Reporter file photo/Mike Brown Badly-damaged Cameo building still mired in ownership issues. Reporter file photo/Mike Brown Rockdale City Council members got an earful Monday from some downtown business owners who are frustrated at the pace of action after the Aug. 29-30, 2012, wall collapse which damaged several buildings.

Collier Perry of Perry & Perry Builders termed the untouched collapsed structures a “blight, affecting everything” and creating a negative impact on attempts to promote the town, such as next month’s Tejas Fest.

The council, advised by their attorney not to comment for legal reasons, didn’t respond. But City Manager Kelvin Knauf said the city has been in touch with owners, and presumed owners, and was in the process of appointing a Building Standards Commission, an entity which might be able to begin resolving the matter.

Later in the meeting the council named four members to the committee, bringing it for the first time to its full five-member strength.

Gloria Thrasher, who said she was “a prior part-owner” of the Cameo Insurance building, viewed as the key to the situation, outlined the complicated ownership reasons which have, so far, stymied progress.

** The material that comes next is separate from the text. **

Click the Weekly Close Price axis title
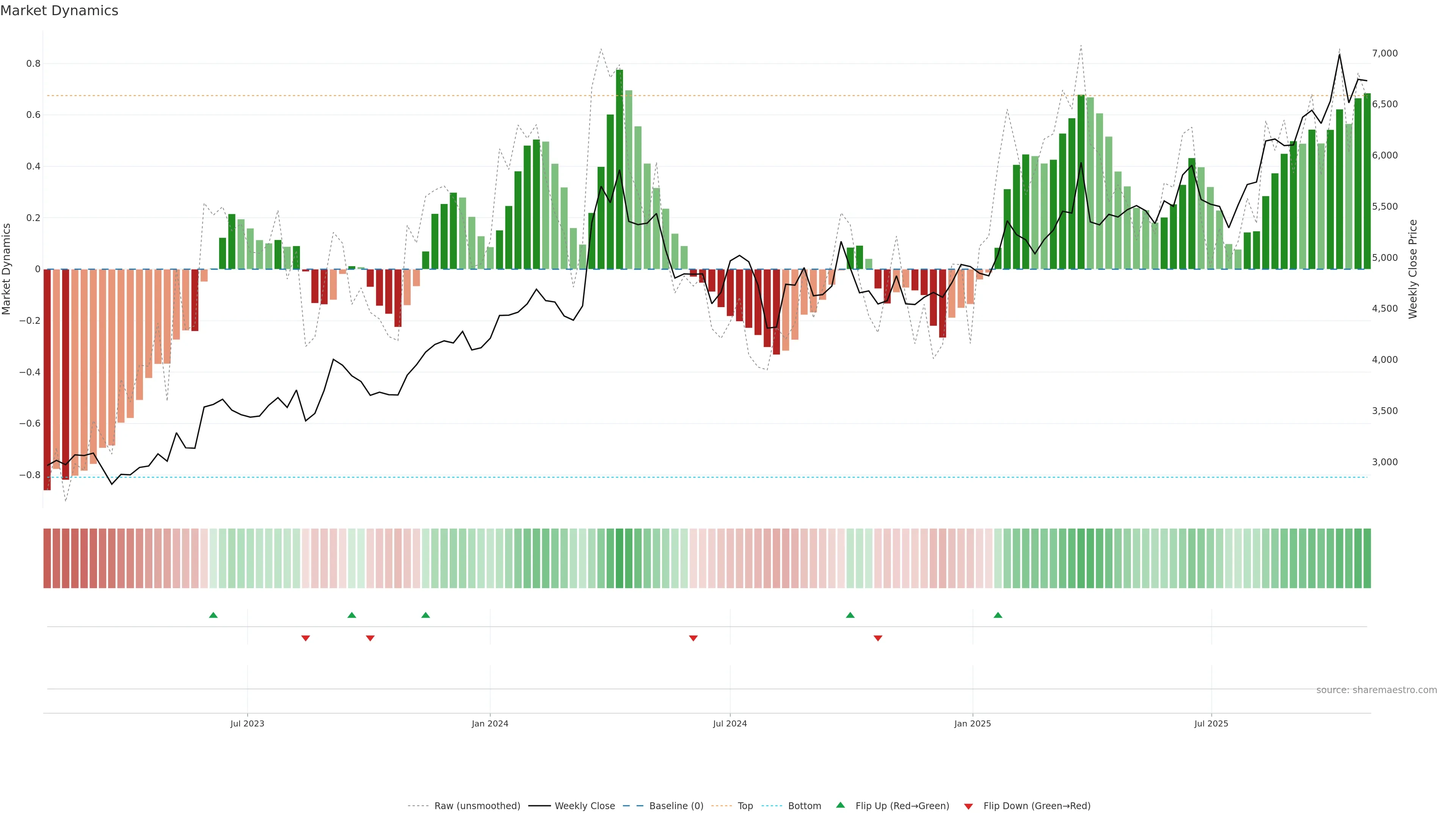This screenshot has height=819, width=1456. pos(1412,269)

Meeting in regular session at City Hall, the council also okayed an increase in trash collection rates—one that won’t be felt yet by most customers—and continued to discuss hiring a professional firm to promote tourism and lodging.

CRASH—In two separate events last Aug. 29 and 30, a 125-year-old brick retaining wall on top of the 100 block of East Cameron (US 79), north side, collapsed, damaging several buildings fronting Cameron and Main streets.

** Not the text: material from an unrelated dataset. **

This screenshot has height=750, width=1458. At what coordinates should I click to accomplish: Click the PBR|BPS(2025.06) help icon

Cameo Insurance and Old Tyme Antiques buildings were the most seriously damaged, and investigators in the days following the collapse theorized one or both buildings would have to be razed.

It’s also believed getting an inspection and evaluation of the Cameo building, which was the most heavily damaged, is linked with the eventual fates of the other structures, and is the first step toward resolving the structures.

Perry asked why “nothing has happened” since the collapse.

“The history in Rockdale is that things go on and on and on,” he said. “Burned out buildings take years to come down?”

Perry asked if the city knew who the owners of the Cameo building are and if it had met with them.

“Who’s driving this bus?” Perry asked.

Chris Dyess of Dyess Insurance, and president of the Rockdale Downtown Association also voiced concern.

“I agree with Collier saying this is a blight,” Dyess said. “Many of us have spent a lot of time and effort trying to get new businesses and keep the ones we’ve got. This has a negative impact on everything we’re trying to do.”

COMPLEX—Thrasher said the person who technically owns the Cameo building is deceased.

“Her husband is now the legal owner and we’ve been trying to talk to him and get him to understand, but he doesn’t seem to want to cooperate,” she said. “As of today, we haven’t been able to do anything, and that’s where it’s at.”

Thrasher said legal action is probable.

Mayor Larry Jones pointed out last year’s Texas Supreme Court ruling which ruled against the City of Dallas in a case involving razing a building brought municipal demolitions to a halt throughout the state.

Creation of an appeals process, involving a Building Standards Commission, was a reaction to that ruling.

“This is something that takes months,” he said. “We all agree this is something we’d like to move on but the legal process has got to play out or you don’t have anything.”

COMMISSION— Natha n Bland, Trent Wages, Elmo Miller and Clifford Bartlett were appointed to the Building Standards

Commission, joining current member Richard Henderson on the five-member board.

While that fills out the active board, no alternates have yet been appointed.

Prior to the agenda item dealing with the building questions, Jones told council members they had been advised by City Attorney Michelle Lehmkuhl not to comment.

“That’s because in the appeals process involving the Building Standards Commission, this council is the appellate body,” Jones said. “We could some day be asked to rule on this very case.”

PROMOTION—The council heard a presentation from Aria Agency, the third firm to submit a proposal for advertising and the promotion of tourism and lodging in Rockdale.

The city is considering using funds once administered by the Chamber of Commerce to hire an outside firm.

Dr. Lucille Estell asked that local organizations be asked for input before any such decision is made.

The council agreed to hold a workshop, including such organizations, at 5:30 p.m. Tuesday at City Hall.

TRASH RATES—Progressive Waste Solutions, formerly known as IESI, the city’s trash collection contractor, was granted a two-percent consumer price index (CPI) increase.

The increase will not be passed on to local customers who are billed through the city, but will be felt by those who have contracts with Progressive and billed directly by the company.

In other business Monday, the council:

• Endorsed the Municipal Development District’s (MDD) plans to spend up to $30,000 for a facade improvement incentive program.

• Gave second reading approval to ordinances establishing the Comprehensive City Plan, cresting tax abatement procedures and calling for the May 11 election.

• Decided to re-apply for a Post Oak Savannah Groundwater Conservation District grant with funds targeted for water line improvement.